**STATED GOAL 1**. In the math problem thread, which option do both answers choose?
**STATED GOAL 2**. Reproduce the math problem thread word for word between "Let f be a real" and "curve y = f(x)?", inclusive.

**DOCUMENT PASSAGE**.
>>
Question

Let f be a real valued continuous function on [0, 1] and
$f(x) = x + \int_{0}^{1} (x - t) f(t) \,dt$
Then, which of the following points (x, y) lies on the curve y = f(x)?

• A. (2, 4)
• B. (1, 2)
• C. (4, 17)
• D. (6, 8)

Answer 1

Answer: (D)

(6, 8)

Answer 2

The correct answer is (D) : (6,8)
<<
**GIVEN DATA**.
>>
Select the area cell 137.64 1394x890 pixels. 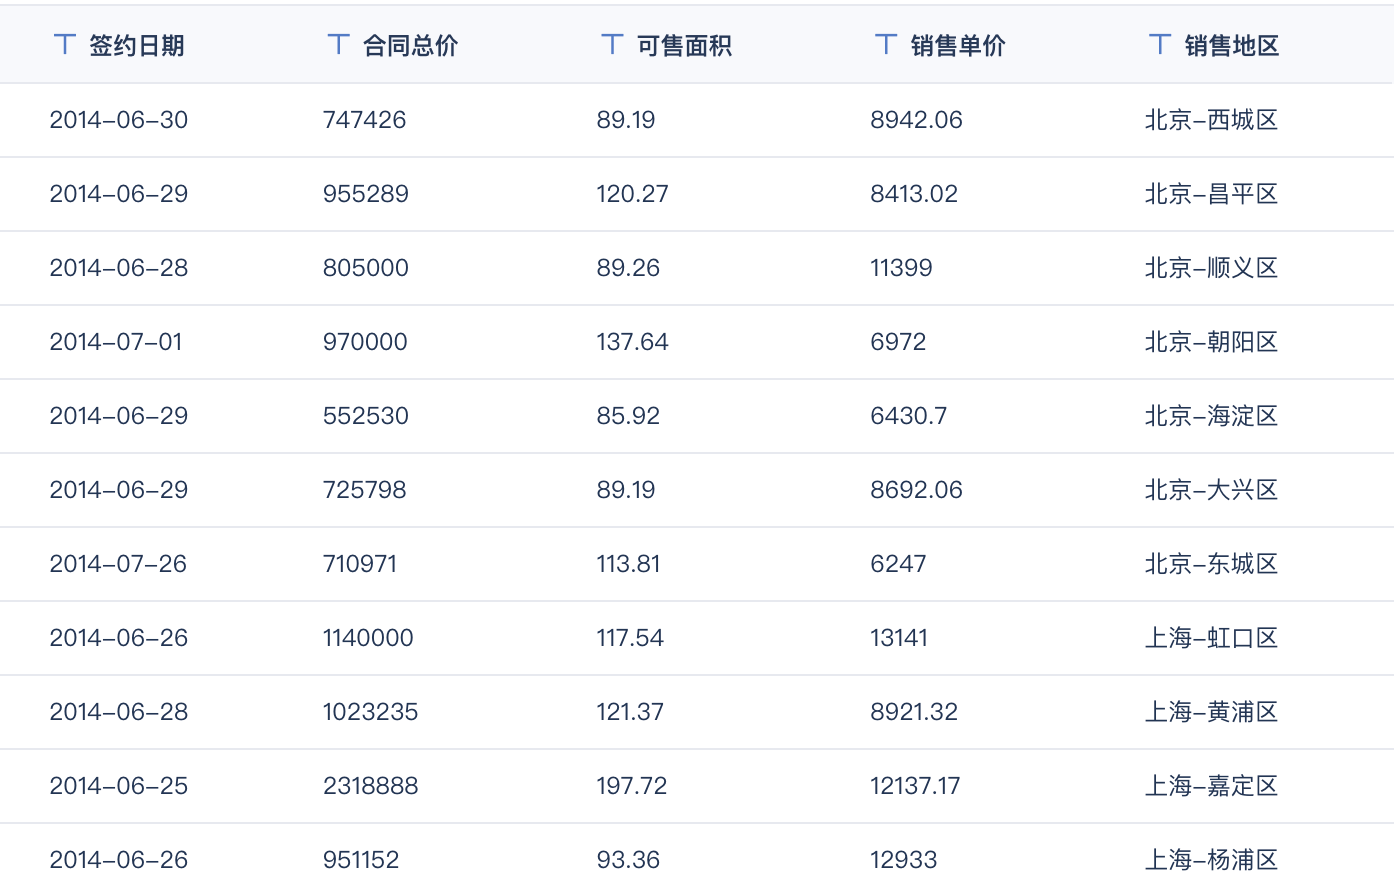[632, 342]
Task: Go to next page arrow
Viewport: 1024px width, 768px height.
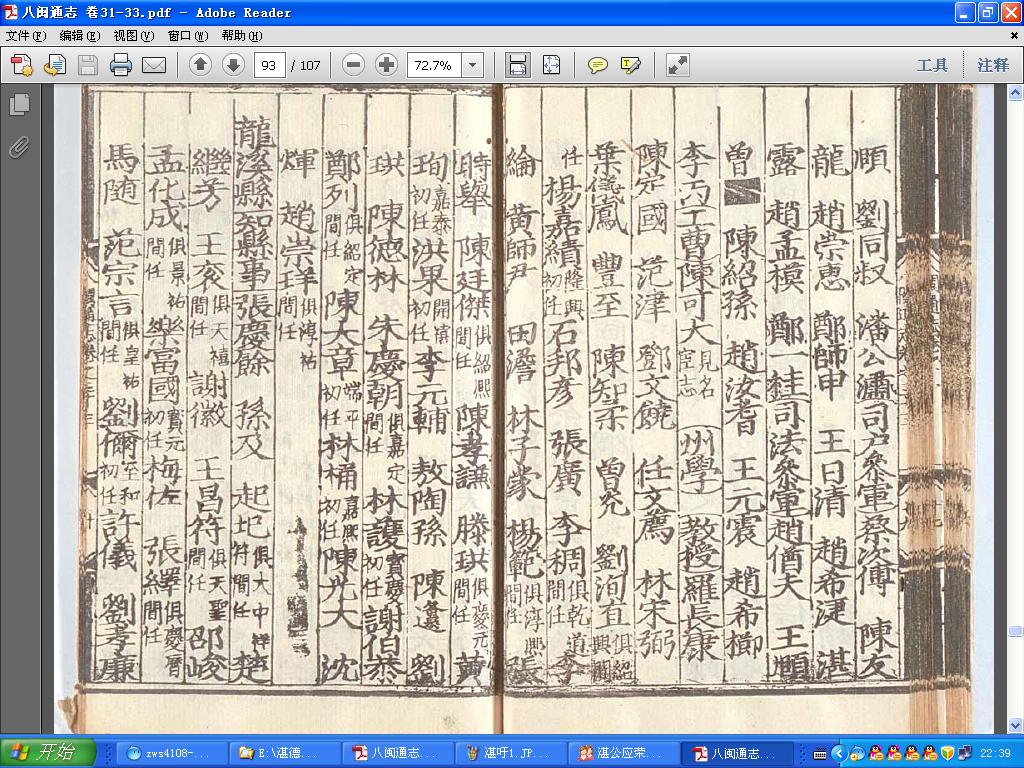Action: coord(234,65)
<<
**WRITTEN SOLUTION 1**. Option D, the point (6, 8).

**WRITTEN SOLUTION 2**.
Let f be a real valued continuous function on [0, 1] and
$f(x) = x + \int_{0}^{1} (x - t) f(t) \,dt$
Then, which of the following points (x, y) lies on the curve y = f(x)?